* [TEXT PROVIDED]
= = =
Our results portray the wide spectrum of the human inflammatory response to MI by considering cardiac troponin as the “antigen” in this relatively sterile inflammatory process. We show that some individuals demonstrate low systemic inflammation (evidenced by low CRP levels) even in the presence of extremely high myocardial necrosis (cardiac troponin > 118,000 ng/L) (Figure 1). On the other hand, some individuals with very low levels of troponin had extremely high CRP levels (>33 mg/L) and appear to be more “inflammatory prone” to myocardial necrosis. These inflammatory-prone patients had increased 30-day and long-term mortality rates. Moreover, our findings show that patients with elevated levels of CRP during STEMI have higher mortality rates regardless of their troponin levels on presentation (Figure 2). These results are in line with several past reports on the prognostic value of CRP in ACS [2,19,20,21,22,23,24]. Our findings are also in line with existing reports on the association between CRP levels and infarct size in STEMI patients, as well as the development of cardiac remodeling and microvascular disease during follow-up [25,26,27,28,29]. The cutoffs for “high” CRP in these reports ranged from 20–40 mg/L and are relatively similar to the ones used in our analysis. The higher mortality rates of patients with both high CRP and high troponin could be explained by the higher prevalence of heart failure and diabetes among these individuals. Nonetheless, it is reasonable to speculate that their inflammatory-prone nature played a major part in the development of these existing comorbidities in the first place, and thereby underline the importance of our findings.
= = =
* [AVAILABLE DATA]
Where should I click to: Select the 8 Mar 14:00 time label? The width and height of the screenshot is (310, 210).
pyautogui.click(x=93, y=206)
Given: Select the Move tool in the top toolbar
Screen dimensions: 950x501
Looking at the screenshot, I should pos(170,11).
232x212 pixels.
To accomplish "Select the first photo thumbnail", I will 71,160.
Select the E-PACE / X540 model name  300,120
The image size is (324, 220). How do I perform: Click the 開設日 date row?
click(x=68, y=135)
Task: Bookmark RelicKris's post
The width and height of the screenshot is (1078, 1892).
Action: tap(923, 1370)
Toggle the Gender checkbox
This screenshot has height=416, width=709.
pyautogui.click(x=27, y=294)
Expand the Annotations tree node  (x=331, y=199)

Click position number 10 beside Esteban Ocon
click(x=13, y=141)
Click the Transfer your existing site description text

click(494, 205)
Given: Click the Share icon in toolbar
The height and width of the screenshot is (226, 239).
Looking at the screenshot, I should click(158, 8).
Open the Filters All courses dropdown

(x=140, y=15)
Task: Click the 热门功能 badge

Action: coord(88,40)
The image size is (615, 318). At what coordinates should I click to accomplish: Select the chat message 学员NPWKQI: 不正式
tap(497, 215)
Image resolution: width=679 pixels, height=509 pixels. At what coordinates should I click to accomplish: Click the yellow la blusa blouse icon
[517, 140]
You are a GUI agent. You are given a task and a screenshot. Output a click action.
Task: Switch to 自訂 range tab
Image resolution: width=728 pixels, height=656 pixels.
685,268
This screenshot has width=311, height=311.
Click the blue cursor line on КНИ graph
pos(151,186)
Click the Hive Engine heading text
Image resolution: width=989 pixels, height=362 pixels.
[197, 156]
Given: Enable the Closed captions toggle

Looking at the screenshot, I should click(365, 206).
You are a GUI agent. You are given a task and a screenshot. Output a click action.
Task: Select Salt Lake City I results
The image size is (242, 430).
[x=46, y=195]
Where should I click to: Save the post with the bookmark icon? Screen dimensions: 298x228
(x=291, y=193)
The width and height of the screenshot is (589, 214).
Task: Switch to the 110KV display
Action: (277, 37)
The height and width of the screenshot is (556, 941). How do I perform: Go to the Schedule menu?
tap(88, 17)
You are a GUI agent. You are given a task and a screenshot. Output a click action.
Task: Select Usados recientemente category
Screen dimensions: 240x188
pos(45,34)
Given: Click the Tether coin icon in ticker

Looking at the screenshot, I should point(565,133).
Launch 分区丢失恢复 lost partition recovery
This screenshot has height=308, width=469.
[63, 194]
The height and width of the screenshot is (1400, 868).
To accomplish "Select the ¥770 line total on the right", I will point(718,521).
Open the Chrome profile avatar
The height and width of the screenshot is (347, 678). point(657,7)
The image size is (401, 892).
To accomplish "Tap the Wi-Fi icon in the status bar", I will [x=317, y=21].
= = =
* [YOUR GOAL] In the text on inflammation after myocardial infarction, what range did the cutoffs for "high" CRP span in the earlier reports it cites? The listing comes from a different source than the text on inflammation after myocardial infarction.

* [SOLUTION BELOW] They ranged from 20 to 40 mg/L.